Recorded information —
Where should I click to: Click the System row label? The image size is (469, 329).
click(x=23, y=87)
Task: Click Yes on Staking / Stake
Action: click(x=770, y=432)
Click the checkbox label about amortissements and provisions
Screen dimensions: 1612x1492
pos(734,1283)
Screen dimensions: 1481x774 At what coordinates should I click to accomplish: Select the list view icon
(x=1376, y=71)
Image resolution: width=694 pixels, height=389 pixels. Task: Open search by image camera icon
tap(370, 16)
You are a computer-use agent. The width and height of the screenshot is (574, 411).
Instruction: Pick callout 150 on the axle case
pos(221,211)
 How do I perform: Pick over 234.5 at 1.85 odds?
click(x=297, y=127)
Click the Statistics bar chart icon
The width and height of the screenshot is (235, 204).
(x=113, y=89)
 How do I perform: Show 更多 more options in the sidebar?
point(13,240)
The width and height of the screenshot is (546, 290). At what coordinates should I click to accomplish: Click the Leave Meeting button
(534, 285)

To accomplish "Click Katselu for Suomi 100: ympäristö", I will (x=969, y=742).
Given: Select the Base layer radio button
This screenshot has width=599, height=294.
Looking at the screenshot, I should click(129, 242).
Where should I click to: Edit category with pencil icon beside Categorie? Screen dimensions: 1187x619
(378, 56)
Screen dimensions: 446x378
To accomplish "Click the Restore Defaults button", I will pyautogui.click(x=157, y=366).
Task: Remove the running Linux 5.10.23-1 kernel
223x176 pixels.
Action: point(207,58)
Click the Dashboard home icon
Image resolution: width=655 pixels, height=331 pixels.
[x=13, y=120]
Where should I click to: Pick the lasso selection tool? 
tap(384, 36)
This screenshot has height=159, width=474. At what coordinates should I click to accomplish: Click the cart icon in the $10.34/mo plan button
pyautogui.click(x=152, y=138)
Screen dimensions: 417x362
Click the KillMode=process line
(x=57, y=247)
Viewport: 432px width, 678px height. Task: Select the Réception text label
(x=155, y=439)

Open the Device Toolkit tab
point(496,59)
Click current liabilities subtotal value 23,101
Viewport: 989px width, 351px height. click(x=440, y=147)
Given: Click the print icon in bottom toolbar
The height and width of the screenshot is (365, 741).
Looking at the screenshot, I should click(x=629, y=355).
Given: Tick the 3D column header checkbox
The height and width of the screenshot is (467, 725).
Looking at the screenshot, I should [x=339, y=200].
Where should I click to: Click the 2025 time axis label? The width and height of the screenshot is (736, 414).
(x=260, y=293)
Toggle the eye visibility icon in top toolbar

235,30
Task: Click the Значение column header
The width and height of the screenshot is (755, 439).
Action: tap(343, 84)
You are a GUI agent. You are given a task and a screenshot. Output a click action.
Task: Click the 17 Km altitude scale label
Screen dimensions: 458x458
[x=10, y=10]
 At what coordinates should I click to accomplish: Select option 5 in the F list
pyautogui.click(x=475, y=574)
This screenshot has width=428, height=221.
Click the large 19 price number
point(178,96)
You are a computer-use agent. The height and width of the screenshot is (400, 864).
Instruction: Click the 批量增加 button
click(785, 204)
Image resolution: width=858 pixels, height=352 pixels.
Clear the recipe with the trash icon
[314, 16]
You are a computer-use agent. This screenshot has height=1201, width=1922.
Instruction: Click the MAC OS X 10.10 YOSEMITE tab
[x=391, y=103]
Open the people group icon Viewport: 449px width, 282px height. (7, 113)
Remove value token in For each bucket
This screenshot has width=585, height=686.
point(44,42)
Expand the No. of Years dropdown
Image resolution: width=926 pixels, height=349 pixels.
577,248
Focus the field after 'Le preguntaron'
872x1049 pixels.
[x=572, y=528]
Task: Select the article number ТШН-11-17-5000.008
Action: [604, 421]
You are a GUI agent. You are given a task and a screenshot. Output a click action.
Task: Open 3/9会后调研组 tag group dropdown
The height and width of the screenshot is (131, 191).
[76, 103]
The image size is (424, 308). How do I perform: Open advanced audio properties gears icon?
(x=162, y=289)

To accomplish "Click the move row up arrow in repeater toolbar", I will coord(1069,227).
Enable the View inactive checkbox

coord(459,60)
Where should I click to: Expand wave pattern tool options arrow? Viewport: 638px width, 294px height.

Exercise details —
Wherever the string "will" turns up in the material, copy the whole line.

Output below —
To accomplish "Click Katselu for Suomi 100: ympäristö", I will (x=969, y=742).
To accomplish "Click the Restore Defaults button", I will pyautogui.click(x=157, y=366).
To accomplish "Click the move row up arrow in repeater toolbar", I will coord(1069,227).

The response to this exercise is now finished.